I always thought it was best to keep it light, especially in my LO case as she still drinks 4 bottles a day so if she has a 'heavy' lunch she wont take her next bottle thats due. I suppose its all trial and error with these LO's :D


----------



## mummy2lola

From 7m my lo has had

Sandwiches (at first it was pitta bread as was to scared of choking with doughy bread) 
Quiche
Pasta in sauces (her fav is spinach and ricotta)
She loves any cheese,so babybel,cheese slices,dairylea triangles
Chunks of chicken,slices of ham
Crackers
Scrambled/boiled/poached egg
She's still not very good with any salad apart from an obsession with olives lol
Mackerel 

I try to make lunch "lunch food" and give a hot meal for dinner but my friends lo will only fav dinner type foods at lunch as isn't keen on sandwiches xx


----------



## booboo42

my twins have a home cooked meal too - tomato pasta, spag bol, chicken curry, turkey rissotto, cauli cheese, squash and bean casserole etc etc then a pot of fruit. i have them all ready in the freezer. they will also have bits of toast and butter, cucumber etc along with this. 

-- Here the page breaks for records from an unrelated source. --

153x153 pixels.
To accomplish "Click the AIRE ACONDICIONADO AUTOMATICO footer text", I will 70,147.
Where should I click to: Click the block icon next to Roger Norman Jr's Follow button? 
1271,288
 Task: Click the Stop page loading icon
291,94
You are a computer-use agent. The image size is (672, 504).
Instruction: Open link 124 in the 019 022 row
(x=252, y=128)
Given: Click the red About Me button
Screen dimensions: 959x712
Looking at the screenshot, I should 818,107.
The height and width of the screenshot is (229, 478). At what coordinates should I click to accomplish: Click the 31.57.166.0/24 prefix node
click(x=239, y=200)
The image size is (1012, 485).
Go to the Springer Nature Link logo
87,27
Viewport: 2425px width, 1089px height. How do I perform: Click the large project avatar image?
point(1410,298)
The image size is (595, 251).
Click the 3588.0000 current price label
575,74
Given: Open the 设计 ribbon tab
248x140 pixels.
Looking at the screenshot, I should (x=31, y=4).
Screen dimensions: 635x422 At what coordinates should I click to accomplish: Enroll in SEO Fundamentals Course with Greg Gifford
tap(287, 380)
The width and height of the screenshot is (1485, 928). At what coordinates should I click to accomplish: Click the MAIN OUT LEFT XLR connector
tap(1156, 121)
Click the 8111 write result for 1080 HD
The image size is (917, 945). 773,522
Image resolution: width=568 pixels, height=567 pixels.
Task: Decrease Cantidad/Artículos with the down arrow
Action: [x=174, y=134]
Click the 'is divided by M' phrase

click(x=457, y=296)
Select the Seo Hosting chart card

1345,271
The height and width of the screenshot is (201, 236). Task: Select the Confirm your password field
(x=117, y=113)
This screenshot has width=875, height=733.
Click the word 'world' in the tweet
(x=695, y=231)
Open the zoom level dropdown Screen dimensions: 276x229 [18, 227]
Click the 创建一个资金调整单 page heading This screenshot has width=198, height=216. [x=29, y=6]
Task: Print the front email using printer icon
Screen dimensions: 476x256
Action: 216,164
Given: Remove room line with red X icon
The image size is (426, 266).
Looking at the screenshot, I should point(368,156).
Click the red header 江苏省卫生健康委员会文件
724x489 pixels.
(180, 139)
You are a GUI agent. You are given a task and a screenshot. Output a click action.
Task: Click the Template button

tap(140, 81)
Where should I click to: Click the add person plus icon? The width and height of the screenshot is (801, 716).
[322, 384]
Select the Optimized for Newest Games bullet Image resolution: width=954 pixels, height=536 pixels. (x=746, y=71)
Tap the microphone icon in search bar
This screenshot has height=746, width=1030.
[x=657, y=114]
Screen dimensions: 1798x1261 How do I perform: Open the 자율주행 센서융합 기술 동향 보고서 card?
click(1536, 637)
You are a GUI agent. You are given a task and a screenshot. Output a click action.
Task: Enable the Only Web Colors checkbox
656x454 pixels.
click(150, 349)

they are only on 2 bottles a day now though - one morning and one bedtime (as per guideline that they need 500-600ml of milk per day). they dropped the first bottle as soon as they were on 3 meals and then the other lunchtime one once i upped the portions a bit when they could eat more so probably about 7 months as i didn't wean til 6 months.


----------



## ellie27

Surely if LO has a 'heavy' meal at 1pm eg then she will take her next milk feed 3 hrs later??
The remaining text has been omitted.